__Dataset entries__
================================
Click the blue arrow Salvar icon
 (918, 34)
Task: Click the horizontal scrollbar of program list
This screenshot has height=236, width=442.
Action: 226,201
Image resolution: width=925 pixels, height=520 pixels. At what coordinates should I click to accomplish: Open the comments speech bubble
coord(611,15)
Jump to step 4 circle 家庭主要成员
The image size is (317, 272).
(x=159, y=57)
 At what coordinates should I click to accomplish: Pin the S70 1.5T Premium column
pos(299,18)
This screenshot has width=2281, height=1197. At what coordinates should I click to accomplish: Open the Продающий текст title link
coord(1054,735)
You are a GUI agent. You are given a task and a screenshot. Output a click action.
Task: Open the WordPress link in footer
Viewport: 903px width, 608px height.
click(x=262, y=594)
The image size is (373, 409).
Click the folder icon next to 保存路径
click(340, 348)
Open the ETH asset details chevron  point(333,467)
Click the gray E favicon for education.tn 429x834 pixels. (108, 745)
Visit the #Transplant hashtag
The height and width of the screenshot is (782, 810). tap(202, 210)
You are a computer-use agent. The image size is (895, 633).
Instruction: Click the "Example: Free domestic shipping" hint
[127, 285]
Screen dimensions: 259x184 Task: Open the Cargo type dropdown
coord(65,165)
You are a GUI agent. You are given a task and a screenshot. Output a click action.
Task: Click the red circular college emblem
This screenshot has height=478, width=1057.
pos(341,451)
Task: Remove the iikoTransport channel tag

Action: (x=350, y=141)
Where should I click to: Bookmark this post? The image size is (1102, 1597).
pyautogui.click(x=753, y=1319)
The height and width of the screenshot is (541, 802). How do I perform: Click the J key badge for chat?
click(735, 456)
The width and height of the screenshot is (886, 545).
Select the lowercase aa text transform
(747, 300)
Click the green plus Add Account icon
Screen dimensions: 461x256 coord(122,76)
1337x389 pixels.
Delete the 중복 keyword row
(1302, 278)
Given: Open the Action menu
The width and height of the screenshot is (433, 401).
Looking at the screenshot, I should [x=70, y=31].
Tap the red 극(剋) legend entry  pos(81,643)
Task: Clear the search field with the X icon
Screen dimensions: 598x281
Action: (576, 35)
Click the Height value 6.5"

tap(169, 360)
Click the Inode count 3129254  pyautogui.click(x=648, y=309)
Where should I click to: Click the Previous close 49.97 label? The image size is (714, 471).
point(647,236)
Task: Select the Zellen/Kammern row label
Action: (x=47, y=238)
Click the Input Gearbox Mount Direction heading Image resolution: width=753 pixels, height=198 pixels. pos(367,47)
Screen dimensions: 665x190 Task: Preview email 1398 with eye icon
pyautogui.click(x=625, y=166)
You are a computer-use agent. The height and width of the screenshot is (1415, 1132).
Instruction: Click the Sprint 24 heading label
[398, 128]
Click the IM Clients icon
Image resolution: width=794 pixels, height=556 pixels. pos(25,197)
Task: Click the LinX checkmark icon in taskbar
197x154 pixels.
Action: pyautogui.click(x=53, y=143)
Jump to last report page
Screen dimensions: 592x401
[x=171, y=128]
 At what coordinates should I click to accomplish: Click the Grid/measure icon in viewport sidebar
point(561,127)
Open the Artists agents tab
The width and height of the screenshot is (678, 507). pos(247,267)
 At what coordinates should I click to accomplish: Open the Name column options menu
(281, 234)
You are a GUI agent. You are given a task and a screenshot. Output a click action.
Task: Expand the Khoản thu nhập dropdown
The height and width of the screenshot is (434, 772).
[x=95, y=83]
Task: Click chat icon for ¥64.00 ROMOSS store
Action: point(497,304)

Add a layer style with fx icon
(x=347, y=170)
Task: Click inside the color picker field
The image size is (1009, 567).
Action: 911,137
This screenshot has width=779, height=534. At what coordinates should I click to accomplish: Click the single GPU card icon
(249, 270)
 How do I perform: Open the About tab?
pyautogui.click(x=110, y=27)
================================
__TASK DESCRIPTION__
Every line that contains "field" should be copied out of the data.

__WRITTEN SOLUTION__
Task: Clear the search field with the X icon
Task: Click inside the color picker field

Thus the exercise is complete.